Medtronic Sofamor Danek, USA Inc. Shweta Sharma Principal Regulatory Affairs Specialist 1800 Pyramid Place Memphis, Tennessee 38132

Re: K210449

Trade/Device Name: Infinity™ OCT System, PASS OCT® Spinal System Regulation Number: 21 CFR 888.3075 Regulation Name: Posterior Cervical Screw System Regulatory Class: Class II Product Code: NKG, KWP Dated: February 11, 2021 Received: February 16, 2021

Dear Shweta Sharma:

We have reviewed your Section 510(k) premarket notification of intent to market the device referenced above and have determined the device is substantially equivalent (for the indications for use stated in the enclosure) to legally marketed predicate devices marketed in interstate commerce prior to May 28, 1976, the enactment date of the Medical Device Amendments, or to devices that have been reclassified in accordance with the provisions of the Federal Food, Drug, and Cosmetic Act (Act) that do not require approval of a premarket approval application (PMA). You may, therefore, market the device, subject to the general controls provisions of the Act. Although this letter refers to your product as a device, please be aware that some cleared products may instead be combination products. The 510(k) Premarket Notification Database located at https://www.accessdata.fda.gov/scripts/cdrh/cfdocs/cfpmn/pmn.cfm identifies combination product submissions.
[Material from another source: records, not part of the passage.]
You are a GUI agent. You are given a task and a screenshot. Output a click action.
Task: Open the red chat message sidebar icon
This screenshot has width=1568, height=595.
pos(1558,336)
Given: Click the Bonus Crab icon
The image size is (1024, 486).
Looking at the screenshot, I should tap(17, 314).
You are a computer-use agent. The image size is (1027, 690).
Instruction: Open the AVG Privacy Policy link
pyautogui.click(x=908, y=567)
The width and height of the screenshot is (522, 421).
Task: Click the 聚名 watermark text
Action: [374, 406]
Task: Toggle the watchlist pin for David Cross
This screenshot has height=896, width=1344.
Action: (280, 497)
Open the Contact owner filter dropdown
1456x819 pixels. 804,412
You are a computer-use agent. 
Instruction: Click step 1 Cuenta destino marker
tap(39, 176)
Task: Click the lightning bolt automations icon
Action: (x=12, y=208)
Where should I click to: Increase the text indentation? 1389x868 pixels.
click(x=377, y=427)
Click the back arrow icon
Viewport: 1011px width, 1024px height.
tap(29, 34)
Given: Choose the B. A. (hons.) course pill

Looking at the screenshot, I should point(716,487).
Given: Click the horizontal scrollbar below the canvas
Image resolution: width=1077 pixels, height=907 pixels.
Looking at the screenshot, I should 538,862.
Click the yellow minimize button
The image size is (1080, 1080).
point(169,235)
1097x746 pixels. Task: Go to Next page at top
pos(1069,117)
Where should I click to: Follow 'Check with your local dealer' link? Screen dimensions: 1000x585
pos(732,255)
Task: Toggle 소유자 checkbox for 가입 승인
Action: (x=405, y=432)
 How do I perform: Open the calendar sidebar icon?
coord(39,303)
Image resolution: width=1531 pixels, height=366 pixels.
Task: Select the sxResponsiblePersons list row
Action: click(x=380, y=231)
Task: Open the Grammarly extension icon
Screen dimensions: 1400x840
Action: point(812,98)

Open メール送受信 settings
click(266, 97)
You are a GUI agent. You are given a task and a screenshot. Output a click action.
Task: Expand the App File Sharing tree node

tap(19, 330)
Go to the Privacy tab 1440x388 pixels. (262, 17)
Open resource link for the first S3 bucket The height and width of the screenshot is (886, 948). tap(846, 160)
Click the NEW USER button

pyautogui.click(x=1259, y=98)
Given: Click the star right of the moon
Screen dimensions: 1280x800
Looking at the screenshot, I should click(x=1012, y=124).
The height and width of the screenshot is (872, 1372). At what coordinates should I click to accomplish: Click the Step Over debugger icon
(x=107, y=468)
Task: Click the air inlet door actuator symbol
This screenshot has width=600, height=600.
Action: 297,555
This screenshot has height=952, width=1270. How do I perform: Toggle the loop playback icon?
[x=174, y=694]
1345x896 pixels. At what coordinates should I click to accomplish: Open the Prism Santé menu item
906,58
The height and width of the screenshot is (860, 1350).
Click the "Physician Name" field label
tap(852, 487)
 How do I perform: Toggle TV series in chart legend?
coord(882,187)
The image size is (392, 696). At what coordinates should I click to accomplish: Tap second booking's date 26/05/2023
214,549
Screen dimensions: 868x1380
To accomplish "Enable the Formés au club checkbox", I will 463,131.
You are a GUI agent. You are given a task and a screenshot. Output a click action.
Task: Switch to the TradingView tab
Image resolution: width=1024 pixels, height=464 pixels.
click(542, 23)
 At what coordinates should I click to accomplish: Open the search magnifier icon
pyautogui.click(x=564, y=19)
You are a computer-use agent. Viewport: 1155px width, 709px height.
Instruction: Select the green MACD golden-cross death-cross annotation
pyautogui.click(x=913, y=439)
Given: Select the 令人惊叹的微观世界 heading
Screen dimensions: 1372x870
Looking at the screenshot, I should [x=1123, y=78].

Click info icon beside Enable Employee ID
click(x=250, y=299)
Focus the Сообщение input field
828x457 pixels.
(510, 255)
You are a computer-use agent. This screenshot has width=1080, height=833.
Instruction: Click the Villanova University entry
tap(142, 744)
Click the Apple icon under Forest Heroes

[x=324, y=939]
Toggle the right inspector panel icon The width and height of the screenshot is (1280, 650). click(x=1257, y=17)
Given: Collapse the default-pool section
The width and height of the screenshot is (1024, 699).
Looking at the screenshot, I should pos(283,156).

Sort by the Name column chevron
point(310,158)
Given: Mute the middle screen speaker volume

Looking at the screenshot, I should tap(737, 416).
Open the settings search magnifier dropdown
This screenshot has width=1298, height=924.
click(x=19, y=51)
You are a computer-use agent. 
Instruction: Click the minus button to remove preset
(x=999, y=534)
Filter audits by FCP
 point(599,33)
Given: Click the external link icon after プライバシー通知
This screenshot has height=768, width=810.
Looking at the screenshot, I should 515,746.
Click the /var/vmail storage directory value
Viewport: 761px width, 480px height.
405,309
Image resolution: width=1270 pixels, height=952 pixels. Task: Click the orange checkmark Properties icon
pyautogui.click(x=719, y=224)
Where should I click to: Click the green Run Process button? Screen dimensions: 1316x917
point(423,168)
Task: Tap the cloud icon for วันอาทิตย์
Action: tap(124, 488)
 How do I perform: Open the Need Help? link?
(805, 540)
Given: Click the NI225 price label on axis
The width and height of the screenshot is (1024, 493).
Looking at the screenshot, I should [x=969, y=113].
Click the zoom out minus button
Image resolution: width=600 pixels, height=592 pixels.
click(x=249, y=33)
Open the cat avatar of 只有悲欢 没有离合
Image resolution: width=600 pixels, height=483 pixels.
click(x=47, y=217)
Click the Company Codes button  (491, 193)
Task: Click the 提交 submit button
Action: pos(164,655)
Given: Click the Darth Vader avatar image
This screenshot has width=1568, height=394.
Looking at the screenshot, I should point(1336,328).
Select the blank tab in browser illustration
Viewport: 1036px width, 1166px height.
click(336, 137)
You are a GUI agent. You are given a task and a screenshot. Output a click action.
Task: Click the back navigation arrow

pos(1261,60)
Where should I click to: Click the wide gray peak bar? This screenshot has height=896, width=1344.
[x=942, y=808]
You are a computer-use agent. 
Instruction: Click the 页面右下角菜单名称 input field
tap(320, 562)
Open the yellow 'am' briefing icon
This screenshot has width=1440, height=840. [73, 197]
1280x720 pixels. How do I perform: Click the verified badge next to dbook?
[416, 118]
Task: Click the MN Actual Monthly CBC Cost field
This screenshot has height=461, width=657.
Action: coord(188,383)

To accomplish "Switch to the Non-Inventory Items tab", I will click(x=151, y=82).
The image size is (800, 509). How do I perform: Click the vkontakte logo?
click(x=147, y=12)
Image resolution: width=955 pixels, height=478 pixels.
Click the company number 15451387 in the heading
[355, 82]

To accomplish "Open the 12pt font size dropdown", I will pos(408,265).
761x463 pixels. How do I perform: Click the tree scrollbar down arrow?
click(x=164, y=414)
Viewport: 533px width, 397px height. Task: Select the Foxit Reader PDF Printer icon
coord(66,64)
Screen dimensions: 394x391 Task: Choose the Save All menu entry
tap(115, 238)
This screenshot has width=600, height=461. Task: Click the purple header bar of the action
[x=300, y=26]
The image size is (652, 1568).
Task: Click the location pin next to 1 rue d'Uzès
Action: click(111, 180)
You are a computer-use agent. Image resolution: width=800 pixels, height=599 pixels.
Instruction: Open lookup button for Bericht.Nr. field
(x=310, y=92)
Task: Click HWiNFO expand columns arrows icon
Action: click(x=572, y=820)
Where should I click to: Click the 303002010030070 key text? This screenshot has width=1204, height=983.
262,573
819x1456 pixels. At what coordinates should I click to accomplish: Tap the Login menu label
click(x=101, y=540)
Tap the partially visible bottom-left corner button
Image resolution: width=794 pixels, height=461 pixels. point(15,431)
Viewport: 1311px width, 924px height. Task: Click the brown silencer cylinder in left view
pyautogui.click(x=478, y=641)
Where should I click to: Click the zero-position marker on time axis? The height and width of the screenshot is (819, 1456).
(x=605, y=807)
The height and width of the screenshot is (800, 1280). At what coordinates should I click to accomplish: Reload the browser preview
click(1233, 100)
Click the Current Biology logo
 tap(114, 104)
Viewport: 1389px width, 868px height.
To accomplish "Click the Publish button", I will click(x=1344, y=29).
The general controls provisions of the Act include requirements for annual registration, listing of devices, good manufacturing practice, labeling, and prohibitions against misbranding and adulteration. Please note: CDRH does not evaluate information related to contract liability warranties. We remind you, however, that device labeling must be truthful and not misleading.

If your device is classified (see above) into either class II (Special Controls) or class III (PMA), it may be subject to additional controls. Existing major regulations affecting your device can be found in the Code of Federal Regulations, Title 21, Parts 800 to 898. In addition, FDA may publish further announcements concerning your device in the Federal Register.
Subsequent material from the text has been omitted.